TEXT PROVIDED:
──────────

Perhaps the best-known part of this story is something Jesus called “Living Water.” That’s what he offered to the woman. And that’s what he offers to us. The woman wanted to know where to find this magic spring. And most of us are looking for it too – the answer to all of our problems. And so, we grasp onto the latest fad or podcasts or supplements. But Jesus said we don’t have to look any farther than our hearts. Jesus said that the living water is already inside of us. It’s just that sometimes the pump needs priming. We need Jesus to ask us for a drink. We need some truth-telling and honesty and willingness to love our enemies in order to get those waters flowing again.
That’s exactly what happened to her. She engaged with Jesus and got him a drink. And those waters bubbled up and quenched her thirst for respect and acceptance and salvation. --She dropped her water jar and ran back into town and told anybody who would listen: “Come and see a man who told me everything I’ve ever done.”

──────────

[Saved items]
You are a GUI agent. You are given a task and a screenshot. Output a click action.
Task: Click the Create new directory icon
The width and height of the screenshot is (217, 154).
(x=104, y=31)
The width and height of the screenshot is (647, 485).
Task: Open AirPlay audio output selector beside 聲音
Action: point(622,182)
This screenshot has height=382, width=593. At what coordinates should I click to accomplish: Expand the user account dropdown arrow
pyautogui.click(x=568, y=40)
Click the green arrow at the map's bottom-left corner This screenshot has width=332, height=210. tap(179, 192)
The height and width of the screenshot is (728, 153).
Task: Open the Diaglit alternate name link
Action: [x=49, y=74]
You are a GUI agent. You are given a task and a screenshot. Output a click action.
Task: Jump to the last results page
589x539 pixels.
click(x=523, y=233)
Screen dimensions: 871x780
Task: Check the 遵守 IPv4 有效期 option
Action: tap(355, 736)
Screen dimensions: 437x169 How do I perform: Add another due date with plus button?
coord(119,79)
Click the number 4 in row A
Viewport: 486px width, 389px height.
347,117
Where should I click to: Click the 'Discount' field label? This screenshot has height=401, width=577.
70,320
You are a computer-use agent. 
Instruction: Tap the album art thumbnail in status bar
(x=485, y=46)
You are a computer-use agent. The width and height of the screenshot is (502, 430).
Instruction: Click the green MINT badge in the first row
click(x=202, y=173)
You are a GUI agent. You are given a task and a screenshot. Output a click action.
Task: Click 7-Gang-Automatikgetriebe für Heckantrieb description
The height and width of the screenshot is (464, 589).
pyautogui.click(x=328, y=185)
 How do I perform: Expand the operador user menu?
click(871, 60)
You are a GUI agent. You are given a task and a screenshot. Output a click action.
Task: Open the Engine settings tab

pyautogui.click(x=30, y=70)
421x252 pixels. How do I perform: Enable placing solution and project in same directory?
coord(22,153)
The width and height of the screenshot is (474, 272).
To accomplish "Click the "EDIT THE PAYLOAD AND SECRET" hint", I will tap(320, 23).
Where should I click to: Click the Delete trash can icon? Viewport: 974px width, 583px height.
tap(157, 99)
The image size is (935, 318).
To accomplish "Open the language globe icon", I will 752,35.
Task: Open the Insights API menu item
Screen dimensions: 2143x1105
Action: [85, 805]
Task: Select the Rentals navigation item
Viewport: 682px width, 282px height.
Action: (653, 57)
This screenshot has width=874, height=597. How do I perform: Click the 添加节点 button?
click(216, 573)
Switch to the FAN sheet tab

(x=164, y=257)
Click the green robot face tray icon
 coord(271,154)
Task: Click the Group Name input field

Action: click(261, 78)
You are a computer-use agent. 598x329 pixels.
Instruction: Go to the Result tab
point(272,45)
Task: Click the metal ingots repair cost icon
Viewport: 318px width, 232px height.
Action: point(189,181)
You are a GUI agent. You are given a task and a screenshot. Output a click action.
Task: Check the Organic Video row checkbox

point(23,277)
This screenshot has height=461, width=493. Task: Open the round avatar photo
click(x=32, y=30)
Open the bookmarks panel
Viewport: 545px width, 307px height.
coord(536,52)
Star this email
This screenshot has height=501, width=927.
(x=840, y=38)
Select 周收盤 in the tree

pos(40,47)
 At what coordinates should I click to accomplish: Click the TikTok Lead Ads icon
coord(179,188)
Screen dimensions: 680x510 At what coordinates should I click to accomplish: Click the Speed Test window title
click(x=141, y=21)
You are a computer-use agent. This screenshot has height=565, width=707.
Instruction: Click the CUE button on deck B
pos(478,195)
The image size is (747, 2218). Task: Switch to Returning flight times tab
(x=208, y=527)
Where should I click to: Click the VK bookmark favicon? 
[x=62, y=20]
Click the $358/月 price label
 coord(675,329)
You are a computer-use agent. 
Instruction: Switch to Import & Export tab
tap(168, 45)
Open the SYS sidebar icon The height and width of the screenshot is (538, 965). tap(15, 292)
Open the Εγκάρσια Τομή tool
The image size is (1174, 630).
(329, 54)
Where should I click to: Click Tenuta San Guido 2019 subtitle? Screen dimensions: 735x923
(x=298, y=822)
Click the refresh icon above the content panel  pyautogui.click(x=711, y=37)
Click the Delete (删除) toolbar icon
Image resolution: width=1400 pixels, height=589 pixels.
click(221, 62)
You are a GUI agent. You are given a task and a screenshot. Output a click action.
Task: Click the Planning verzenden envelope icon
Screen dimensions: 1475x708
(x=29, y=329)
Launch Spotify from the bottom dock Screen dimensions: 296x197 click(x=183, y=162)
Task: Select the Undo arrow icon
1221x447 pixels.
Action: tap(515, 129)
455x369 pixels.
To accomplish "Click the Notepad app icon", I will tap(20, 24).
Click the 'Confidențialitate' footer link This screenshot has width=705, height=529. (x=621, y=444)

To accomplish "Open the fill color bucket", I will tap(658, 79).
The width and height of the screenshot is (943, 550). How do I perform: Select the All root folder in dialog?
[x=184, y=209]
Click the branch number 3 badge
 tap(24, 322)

──────────

THINGS TO DO:
- a) In the sermon passage on living water, where did Jesus say the living water already is?
- b) Resume the sermon passage about living water and the woman at the well, starting after its final sentence.

RESPONSE LIST:
- a) Inside of us.

- b)
I was fascinated this week to learn that this woman, so often stereotyped as immoral, is actually celebrated by certain Christians around the world. In southern Mexico, La Samaritana is remembered on the fourth Sunday in Lent, when people share cool water flavored by fruits and spices in her honor. For Orthodox Christians, she is known as St. Photini. And her name means “equal to the apostles.”
Why? Well, maybe because she was the very first person in the Gospel of John to announce that the Messiah had come. She was the very first evangelist; the first to preach the Good News of Jesus Christ. And apparently, her preaching was quite effective! John says that Jesus and his disciples stayed there for two more days, and that many Samaritans came to believe in Jesus because of her testimony.
Jesus ignored the calls for political division and the dehumanization of the other. He marched right into so-called enemy territory and then stayed there for a few days, accepting their hospitality and learning their stories. And if we claim his name; if we call ourselves Christians, then we have our marching orders too. We are called to be agents of reconciliation and peace in a divided and bitter nation and world. Notice that Jesus and the woman did not agree with one another on the finer points of theology and politics. But Jesus showed us that we don’t have to agree with someone in order to serve them and receive from them and to stay with them. We just need to let the living water do its work in us – washing us clean and quenching our thirst.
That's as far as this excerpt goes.